Quarterly results from Lehman Brothers Inc. and Goldman Sachs Group Inc. early yesterday gave great comfort to a market fearful about investment banks weakening further -- and hurting the rest of the economy -- due to losing bets on mortgage-backed securities. After Sunday's news that the stricken Bear Stearns Cos. was being bought by JPMorgan Chase & Co. at a bargain price of $2 a share, both Lehman and Goldman posted quarterly profits early yesterday that were significantly lower than they were a year ago, but higher than analysts predicted.
"The earnings this morning allayed investors' fears that there's going to be a hard collapse," said Jim Herrick, director of equity trading at Baird & Co.
It will take some time before anyone knows whether the market is back on a true upward track, or is just staging another bear market rally. The Dow jumped 416 points just last Wednesday after a $200 billion loan pledge from the Fed. A great deal of those gains evaporated late last week on worries about Bear Stearns.
Yesterday the Dow closed up 420.41, or 3.51 percent, at 12,392.66. The Dow's point gain was the largest point jump for the Dow since a 447-point advance on July 29, 2002, when Wall Street was also struggling with a protracted decline.
The Standard & Poor's 500 index rose 54.14, or 4.24 percent, at 1,330.74, and the Nasdaq composite index rose 91.25, or 4.19 percent, to 2,268.26, the steepest percentage gain for the tech-heavy index in five years. The Russell 2000 index of smaller companies rose 31.45, or 4.83 percent, to 681.93.
Advancing issues outnumbered decliners by about 9 to 1 on the New York Stock Exchange, where consolidated volume came to 5.38 billion shares, compared with 5.69 billion shares traded Monday.

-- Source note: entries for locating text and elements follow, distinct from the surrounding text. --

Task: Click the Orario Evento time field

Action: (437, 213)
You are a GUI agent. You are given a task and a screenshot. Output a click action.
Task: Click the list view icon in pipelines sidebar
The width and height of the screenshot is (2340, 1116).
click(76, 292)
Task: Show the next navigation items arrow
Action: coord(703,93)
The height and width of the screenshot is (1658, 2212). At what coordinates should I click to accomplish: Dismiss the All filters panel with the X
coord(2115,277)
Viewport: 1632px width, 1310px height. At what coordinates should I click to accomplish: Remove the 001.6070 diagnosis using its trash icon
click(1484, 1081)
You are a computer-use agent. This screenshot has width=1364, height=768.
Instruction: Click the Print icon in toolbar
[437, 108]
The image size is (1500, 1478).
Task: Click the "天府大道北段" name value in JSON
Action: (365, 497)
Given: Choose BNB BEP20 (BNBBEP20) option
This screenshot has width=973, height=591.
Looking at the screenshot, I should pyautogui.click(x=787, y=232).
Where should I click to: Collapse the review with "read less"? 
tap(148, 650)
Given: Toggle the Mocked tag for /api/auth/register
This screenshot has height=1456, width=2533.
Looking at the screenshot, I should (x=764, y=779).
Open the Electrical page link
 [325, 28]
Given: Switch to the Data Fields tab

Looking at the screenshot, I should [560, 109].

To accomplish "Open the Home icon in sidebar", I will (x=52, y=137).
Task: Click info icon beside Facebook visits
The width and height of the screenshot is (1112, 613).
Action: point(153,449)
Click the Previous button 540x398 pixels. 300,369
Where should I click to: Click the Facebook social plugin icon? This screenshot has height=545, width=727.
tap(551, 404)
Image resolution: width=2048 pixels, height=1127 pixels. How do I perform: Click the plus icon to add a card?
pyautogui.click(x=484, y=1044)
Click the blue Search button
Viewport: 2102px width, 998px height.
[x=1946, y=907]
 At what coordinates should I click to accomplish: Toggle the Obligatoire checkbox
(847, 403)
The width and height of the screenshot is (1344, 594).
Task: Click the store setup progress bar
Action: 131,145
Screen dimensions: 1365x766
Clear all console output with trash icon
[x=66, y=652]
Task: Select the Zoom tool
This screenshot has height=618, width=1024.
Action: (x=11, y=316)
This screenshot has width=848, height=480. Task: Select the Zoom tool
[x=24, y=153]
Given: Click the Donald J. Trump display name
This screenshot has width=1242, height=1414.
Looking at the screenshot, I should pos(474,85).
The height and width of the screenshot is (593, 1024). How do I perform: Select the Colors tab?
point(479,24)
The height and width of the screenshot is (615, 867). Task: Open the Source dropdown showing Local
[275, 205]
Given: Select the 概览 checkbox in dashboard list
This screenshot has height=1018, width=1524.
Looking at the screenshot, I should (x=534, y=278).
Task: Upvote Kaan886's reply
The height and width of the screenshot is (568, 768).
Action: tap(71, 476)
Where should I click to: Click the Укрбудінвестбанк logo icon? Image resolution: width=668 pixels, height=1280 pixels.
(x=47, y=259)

Bond prices fell. The yield on the benchmark 10-year Treasury note, which moves opposite its price, rose to 3.50 percent from 3.30 percent late Friday.
Meanwhile, the Labor Department reported a 0.3 percent rise in its Producer Price Index for February, in line with estimates, but the core PPI, which strips out food and energy prices, rose by a greater-than-expected 0.5 percent.
Rate cuts usually spur growth, but they also drive down the dollar, which in turn lifts commodities prices. It's likely that the uncertainty will lead to some more pullbacks until investors have a sense that the economy is indeed recovering.
Following the Fed's move, the dollar regained ground against some major currencies, while gold prices fell and crude oil surged $3.74 to settle at $109.42 a barrel on the New York Mercantile Exchange.